In the 1970s, Asheville citizens began a drive to have the building restored to its original grandeur and purpose. In 1974 it was listed on the National Register of Historic Places, which could yield valuable tax credits to any organization willing to restore the arcade. The arcade’s owner turned a deaf ear; it would be 20 years before Uncle Sam would relinquish his grip on the grand landmark.
Finally, in 1995, the city of Asheville was granted title to the Grove Arcade for the sum of one dollar. Two entities stepped forward as partners to restore and operate the city’s new building: CP&L (now: Duke Progress Energy) and Grove Arcade Public Market Foundation.
After spending approximately $20 million on the restoration, and a well-publicized grand opening, the Grove Arcade was reopened for multi-use business in 2002.
Keeping the Doors Open
Ruth Summers walks across the terrazzo promenade on the ground floor of the arcade. After greeting the security guard, she passes through an elegantly decorated passage in the marble and ceramic wall, to climb the stairs.
Her hand grips the original bronze stair rail as she ascends to the office. Along the way, there is always something to look at, some small decoration or detail that Charles Parker dreamed, a small something to entertain the eye. Keys out, she unlocks the large wooden door with “270” painted into the glass in period font.
Her desk flanks a window, where the Art Moderne style Citizen-Times building plays a supporting visual role to Mount Pisgah in the distance. Autumn has begun on the peaks, and from her downtown perch, it’s dazzling.
“I’m the luckiest person in the world,” says Ruth. “I am fortunate enough to work within this amazing structure. I spent a lot of time in Virginia, surrounded by history and historic buildings; it’s where I came to love architecture.”
Ruth Summers is the president of Grove Arcade Restoration (GAR), which has a 99-year lease to manage the 66,000 sq. ft. retail space within the arcade. GAR is a limited liability corporation operating under the control of the nonprofit, Grove Arcade Public Market Foundation.
“What’s the largest building in downtown Asheville?” asks Ruth.

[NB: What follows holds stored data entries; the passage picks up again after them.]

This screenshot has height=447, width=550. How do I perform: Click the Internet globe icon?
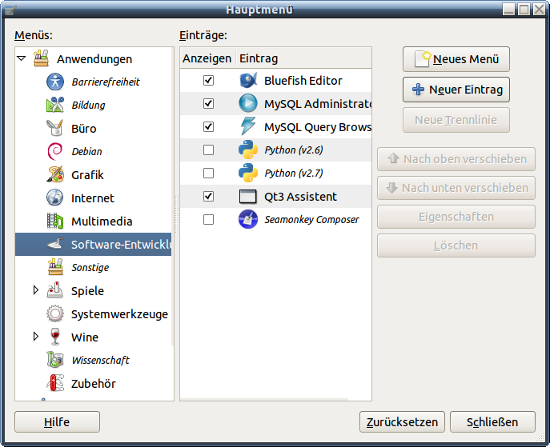[x=55, y=198]
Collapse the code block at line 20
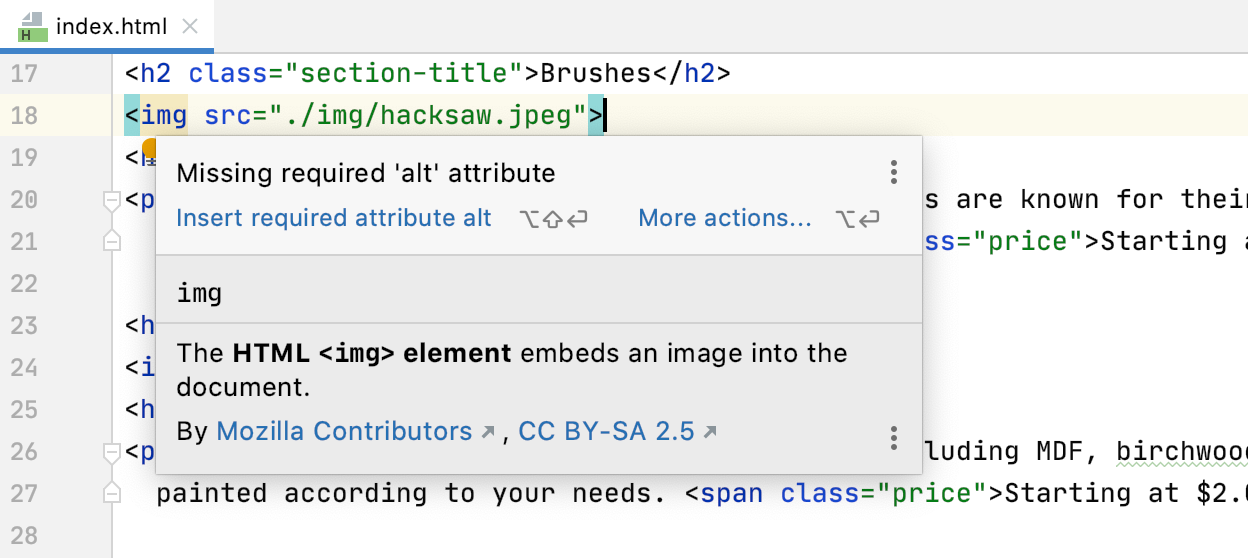The width and height of the screenshot is (1248, 558). [112, 200]
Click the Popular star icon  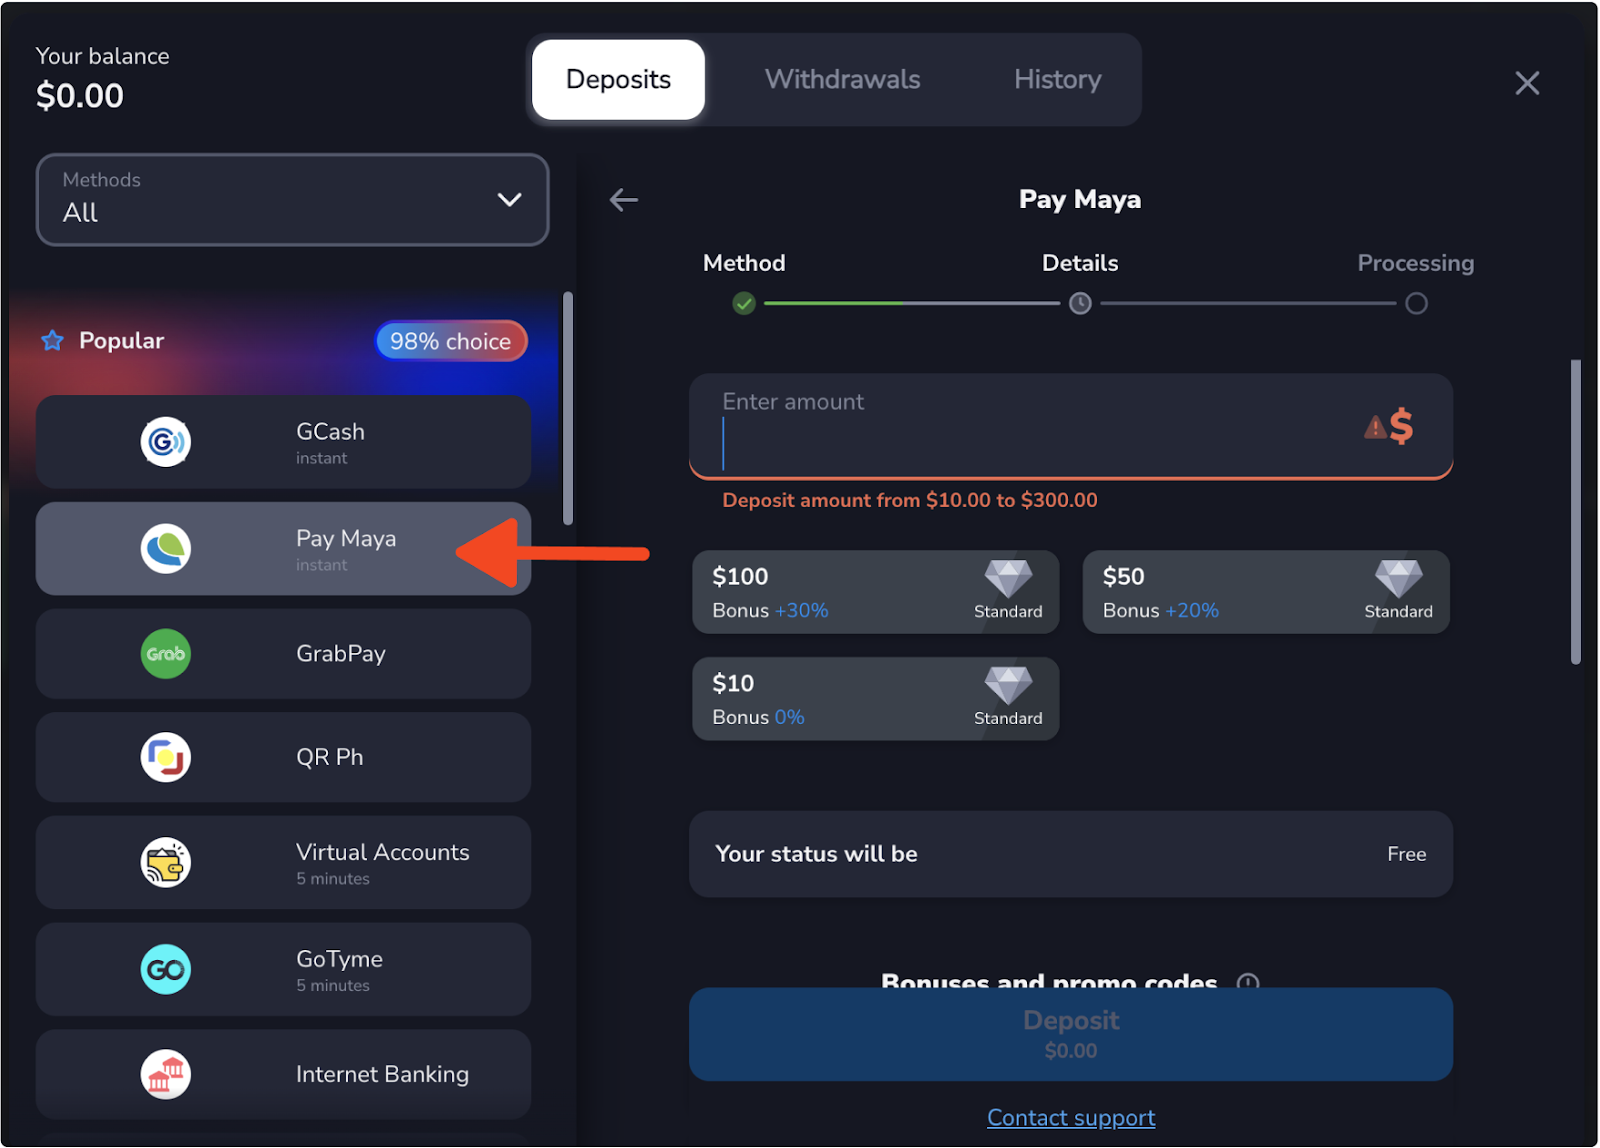coord(52,341)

Most people, us included, automatically think ‘up,’ and declare it to be the BB&T skyscraper, but Ruth will instruct you otherwise. “You can fit two BB&T’s into the historic Grove Arcade,” she says. “BB&T is 130,000 sq. ft. and the arcade is 269,000 sq. ft.” Wow, that still leaves 9,000 sq. ft.—enough to install Kanye West’s new Bel Air abode and still be able to get the doors closed.
In 2004, Ruth was looking for another challenge after spending eight years managing the Southern Highland Craft Guild, when she noticed that Grove Arcade Public Market Foundation’s board of trustees was looking for help.
The board was in a tough spot. The arcade had been open for two years, and retail occupancy was still below 70%. Vacant storefronts do not provide the much-needed operating capital, and they scare off shoppers as well as potential retail tenants. Some of the existing tenants were struggling to break even.
Ruth knew what would turn the building around, so during her job interview, she was very direct with the foundation board. The leases were cumbersome, with an arcane rate schedule that varied monthly; they would have to be revised. Lease terms needed to be enforced, and all future retail businesses needed to be screened.
She secured the presidency of GAR nine years ago, and during her tenure, occupancy has never dropped below 87%.
A building needs tending, just like any business. In a way, managing one with a block of retail spaces is doubly difficult. On one side of the scale, Ruth has to attract shoppers who fit a certain market segment. At the other, she has to attract retail business owners whose target market will appeal to the same shopper demographic.
Additionally, the store mix has to be just right to keep visiting patrons from going elsewhere in town. Ruth’s job is to juggle all these balls to yield a satisfactory retail experience for shoppers and shopkeepers alike.